## [Dataset excerpts]
○ ○ ○

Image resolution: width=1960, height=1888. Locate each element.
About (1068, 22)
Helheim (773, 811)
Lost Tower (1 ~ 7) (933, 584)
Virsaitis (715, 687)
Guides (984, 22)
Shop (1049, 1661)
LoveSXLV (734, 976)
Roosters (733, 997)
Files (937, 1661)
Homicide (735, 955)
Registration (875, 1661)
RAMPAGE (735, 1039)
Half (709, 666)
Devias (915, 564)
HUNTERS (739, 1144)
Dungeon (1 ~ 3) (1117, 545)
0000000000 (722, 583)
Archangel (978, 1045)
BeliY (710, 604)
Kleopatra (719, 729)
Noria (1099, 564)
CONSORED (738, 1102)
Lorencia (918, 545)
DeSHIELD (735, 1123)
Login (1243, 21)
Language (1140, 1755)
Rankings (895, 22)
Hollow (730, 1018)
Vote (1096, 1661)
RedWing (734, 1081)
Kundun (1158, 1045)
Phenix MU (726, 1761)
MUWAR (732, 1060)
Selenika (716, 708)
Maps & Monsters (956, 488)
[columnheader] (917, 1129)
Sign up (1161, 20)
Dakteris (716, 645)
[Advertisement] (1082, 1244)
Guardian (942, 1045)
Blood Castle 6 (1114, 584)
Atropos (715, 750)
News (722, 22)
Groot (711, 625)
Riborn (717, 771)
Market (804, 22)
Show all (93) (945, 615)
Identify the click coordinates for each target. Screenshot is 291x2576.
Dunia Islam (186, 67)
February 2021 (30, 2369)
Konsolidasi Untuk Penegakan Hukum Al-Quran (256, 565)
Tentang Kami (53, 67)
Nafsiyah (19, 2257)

○ ○ ○

## [DIRECTIONS FOR THIS TASK]
Among the lines above, find those with the string "each" and copy them.

## [SOLUTION FOR THIS EXERCISE]
Image resolution: width=1960, height=1888. Locate each element.
Identify the click coordinates for each target. Screenshot is 291x2576.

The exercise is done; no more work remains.